### Data supplied ###

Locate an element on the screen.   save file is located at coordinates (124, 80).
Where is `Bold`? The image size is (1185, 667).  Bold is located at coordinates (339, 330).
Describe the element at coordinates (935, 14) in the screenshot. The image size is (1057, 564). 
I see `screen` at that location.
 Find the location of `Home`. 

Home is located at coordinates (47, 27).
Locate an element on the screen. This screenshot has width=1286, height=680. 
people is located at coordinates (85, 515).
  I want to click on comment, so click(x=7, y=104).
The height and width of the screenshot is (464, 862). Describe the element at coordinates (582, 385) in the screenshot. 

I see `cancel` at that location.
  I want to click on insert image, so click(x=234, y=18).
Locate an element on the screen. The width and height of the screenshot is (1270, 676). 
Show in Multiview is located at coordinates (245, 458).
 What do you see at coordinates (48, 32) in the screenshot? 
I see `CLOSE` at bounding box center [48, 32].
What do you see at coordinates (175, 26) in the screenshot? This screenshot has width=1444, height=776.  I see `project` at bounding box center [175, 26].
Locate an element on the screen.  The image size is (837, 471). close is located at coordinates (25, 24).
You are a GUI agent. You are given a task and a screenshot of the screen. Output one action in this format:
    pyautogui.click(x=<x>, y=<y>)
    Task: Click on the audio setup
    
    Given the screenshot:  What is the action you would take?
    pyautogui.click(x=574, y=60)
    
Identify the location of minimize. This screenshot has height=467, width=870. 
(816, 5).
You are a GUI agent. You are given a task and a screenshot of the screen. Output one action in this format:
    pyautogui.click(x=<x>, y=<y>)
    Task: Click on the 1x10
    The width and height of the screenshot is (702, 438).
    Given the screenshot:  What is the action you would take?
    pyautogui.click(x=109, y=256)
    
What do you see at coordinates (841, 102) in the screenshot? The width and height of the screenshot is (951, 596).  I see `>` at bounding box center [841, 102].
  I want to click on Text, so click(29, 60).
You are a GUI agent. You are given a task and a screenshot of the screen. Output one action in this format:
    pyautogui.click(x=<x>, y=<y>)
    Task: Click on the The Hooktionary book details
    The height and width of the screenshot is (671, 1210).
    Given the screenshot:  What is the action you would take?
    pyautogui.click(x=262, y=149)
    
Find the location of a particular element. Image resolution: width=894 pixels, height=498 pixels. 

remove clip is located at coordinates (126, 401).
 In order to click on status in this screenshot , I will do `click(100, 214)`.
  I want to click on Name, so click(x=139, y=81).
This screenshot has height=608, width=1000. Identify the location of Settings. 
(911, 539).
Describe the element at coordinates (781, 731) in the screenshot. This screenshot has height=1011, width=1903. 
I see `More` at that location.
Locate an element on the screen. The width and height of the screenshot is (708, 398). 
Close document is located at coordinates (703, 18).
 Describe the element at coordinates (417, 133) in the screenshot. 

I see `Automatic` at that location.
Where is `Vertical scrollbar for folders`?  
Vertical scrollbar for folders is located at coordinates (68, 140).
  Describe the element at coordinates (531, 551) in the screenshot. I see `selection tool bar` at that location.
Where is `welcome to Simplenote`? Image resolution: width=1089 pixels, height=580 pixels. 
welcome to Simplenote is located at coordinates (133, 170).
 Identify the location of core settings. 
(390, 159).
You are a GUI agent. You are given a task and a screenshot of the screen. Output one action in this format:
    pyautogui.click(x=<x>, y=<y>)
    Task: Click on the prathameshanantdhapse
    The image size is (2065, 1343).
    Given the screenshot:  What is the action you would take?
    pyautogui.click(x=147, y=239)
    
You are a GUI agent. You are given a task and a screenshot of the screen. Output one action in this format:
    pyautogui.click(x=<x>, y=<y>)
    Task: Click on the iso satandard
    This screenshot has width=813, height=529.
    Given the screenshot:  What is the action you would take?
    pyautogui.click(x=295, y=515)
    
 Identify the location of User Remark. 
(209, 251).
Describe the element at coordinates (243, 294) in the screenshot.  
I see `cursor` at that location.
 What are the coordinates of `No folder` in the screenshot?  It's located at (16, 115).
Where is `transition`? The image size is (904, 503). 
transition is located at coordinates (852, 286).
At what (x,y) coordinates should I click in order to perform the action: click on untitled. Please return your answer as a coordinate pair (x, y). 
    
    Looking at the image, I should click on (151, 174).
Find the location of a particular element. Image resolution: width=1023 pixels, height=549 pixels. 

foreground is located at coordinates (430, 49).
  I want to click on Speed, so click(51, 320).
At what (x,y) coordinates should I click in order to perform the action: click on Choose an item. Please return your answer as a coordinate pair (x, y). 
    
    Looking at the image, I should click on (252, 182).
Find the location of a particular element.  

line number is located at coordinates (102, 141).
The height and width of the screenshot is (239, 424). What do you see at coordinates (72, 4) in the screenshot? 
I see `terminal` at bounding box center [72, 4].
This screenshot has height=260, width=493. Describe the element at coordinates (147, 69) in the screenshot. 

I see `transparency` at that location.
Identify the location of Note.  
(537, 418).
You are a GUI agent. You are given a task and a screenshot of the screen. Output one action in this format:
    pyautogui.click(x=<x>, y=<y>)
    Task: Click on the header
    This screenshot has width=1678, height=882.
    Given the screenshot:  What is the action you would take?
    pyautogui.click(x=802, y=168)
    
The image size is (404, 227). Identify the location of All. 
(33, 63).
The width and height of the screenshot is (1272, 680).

###

Pull out each line above that contains the string "Vertical". Case counts.

Where is `Vertical scrollbar for folders`?  
Vertical scrollbar for folders is located at coordinates (68, 140).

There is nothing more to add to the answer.